他總是說著一口蹩腳的普通話,但仄凹的字音中洋溢着一股無法掩飾的熱忱。
他總是捧着一打笨重的資料與習題,密密匝匝的字裡行間,流露着一片無限的厚望。
他有些矮,略白,一副玳瑁眼睛,講話彷彿藤野先生一般,抑揚頓挫的,精神抖擻,讓人想起臨近正午的驕陽。記得一次上課,我們聽他教的小數乘除法,專註的他正用簌簌落屑的粉筆寫着公式,下課鈴響了,但沒有一個人說話他仍然在寫,一不小心“??rdquo;的一聲粉筆折斷,他不假思索的折掉斷枝,“同學們抄下來。
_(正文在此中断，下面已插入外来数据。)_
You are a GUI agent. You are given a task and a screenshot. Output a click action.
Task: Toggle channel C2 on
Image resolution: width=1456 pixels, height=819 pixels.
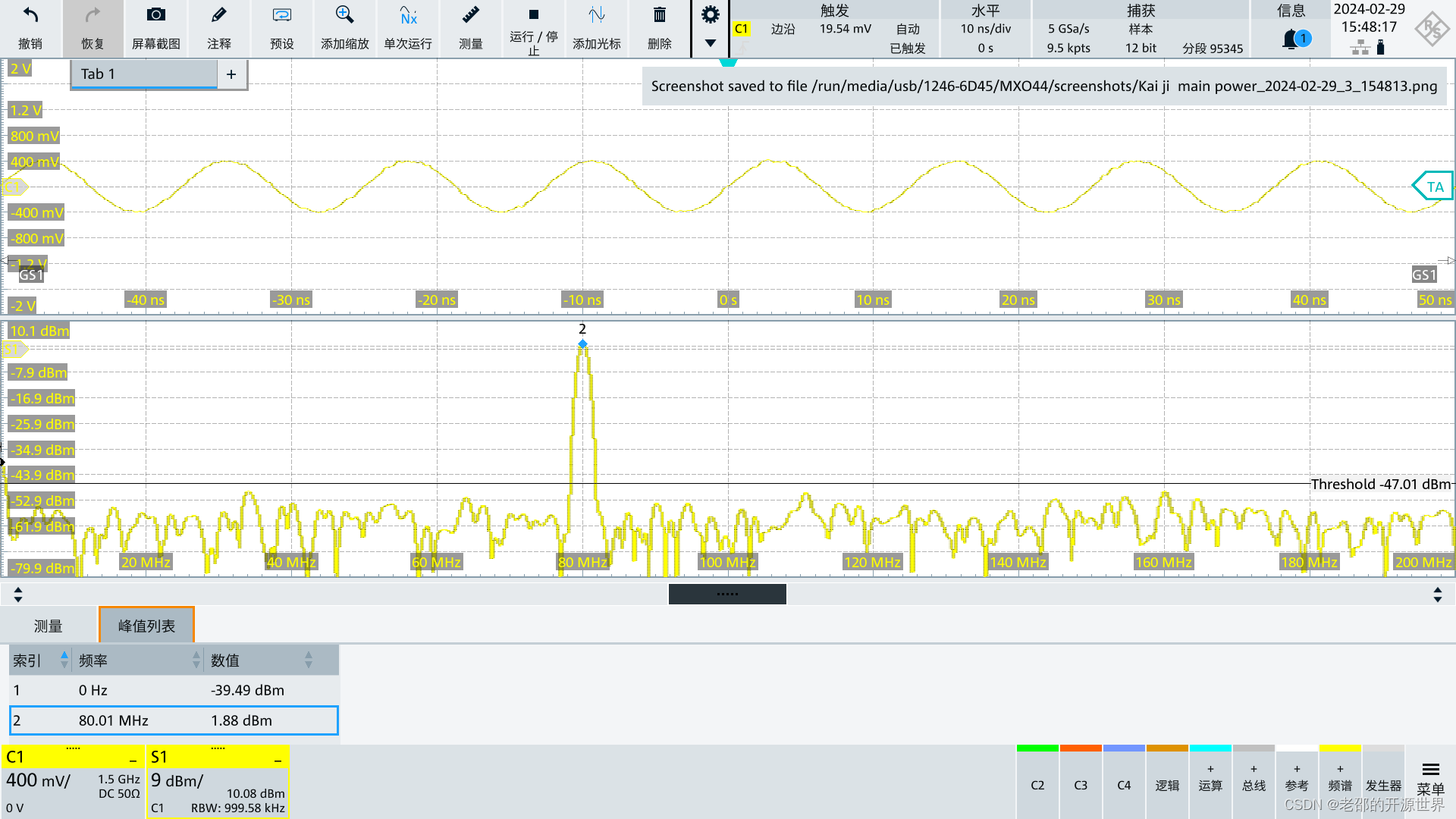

”一行行白色試題好像奔跑一般在黑板上呈現。上課鈴好像聽若無聞一般,英語老師在門外驚訝的看着,好久才把書放上講桌,他搓搓手上的白沫,回頭一看,尷尬的笑笑出去了。可是還沒有完,正當我們翻開英語練習冊,他退回門檻,”同學們下個課間務必抄完啊!“
他很喜歡幫助同學講解問題。第一次去問題,我怯怯的帶着書進來,他正在寫教案,看到我馬上擱筆,很高興的抑揚着聲音,”問題嗎?“他仔細的為我講解了習題的來龍去脈,每一步的格式,我湊近去看,無意間看到他額上細密的汗珠和一旁厚厚的教案還有待批的作業,便有些感動了。離開時,他還特意捎給我一張關於問題的卷子。以後我便常常去問,他亦欣然講釋,給我一些習題,有兩三日我未去問題,他竟去問我原因了,還把我遺忘在那裡的題帶來,上面滿是紅筆的記號和解析,右下角還住寫着“努力”二字。
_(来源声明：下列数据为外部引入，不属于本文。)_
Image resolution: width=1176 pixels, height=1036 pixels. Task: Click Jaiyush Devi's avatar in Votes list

他很欣賞我對難題的見解。有一次我講關於解三角形內角的題,我自己講的有些繞口,加上幾個同學在下面插科大渾,有些講不下去了“閉嘴,你們都不會做還不聽別人怎麼做的!”課間他又叫我去,用抑揚的聲調和我討論幾句關與解的思維方式,便很高興地和同屋的數學老師誇讚我“這孩子的想法真不錯,回來到三班去說說,”我很是不好意思。
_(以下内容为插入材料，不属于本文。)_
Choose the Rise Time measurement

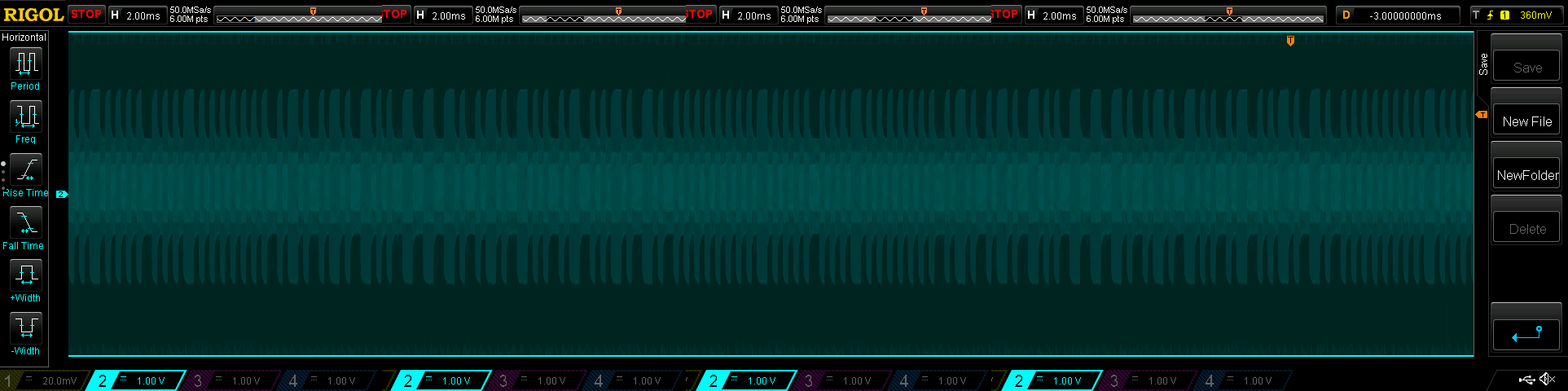[x=25, y=170]
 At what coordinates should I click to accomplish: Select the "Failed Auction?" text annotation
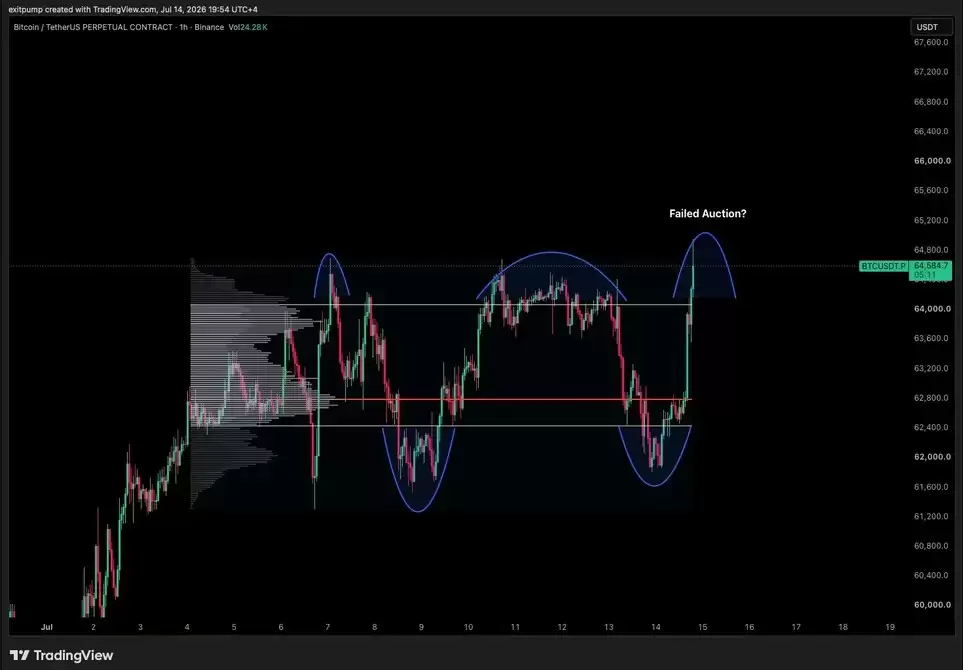click(708, 214)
然而他也有生氣的時候,一次考試中馬馬虎虎得了114分,雖慚為班裡最高分,但也不是什麼值得驕人的分數,”老師讓你去辦公室“我??的一驚,戰戰兢兢地推開門,”來了他一樣的聲音中帶着低沉的嚴肅,我的心裡惴惴不安,低着頭不敢看他,”你這孩子,明明算對了,卻還吧小數點提前了一位,還有。”他從背後抽出小鋼尺“把手伸出來”啪的一聲,我的手心嵌進了一道紅色的長方形——額,好疼,記住了嗎?不需再錯這類題了,向前幾次一樣考120啊!“我點了點頭‘搓着手正要出去,”等一下,”他找來一張卷子“上面的題很類似做做有好處,“我看着他的眼睛,嚴肅又不失平易的眼神在告訴我,他對於我鵬程萬里的厚望。
每當我的筆尖去講述每一個三角形的證明時,演繹勾股定理的燦爛生命力時,詮釋歌德巴赫猜想那種讓人執着的美好時,總會想起喬老師——讓我終身難忘的恩師啊。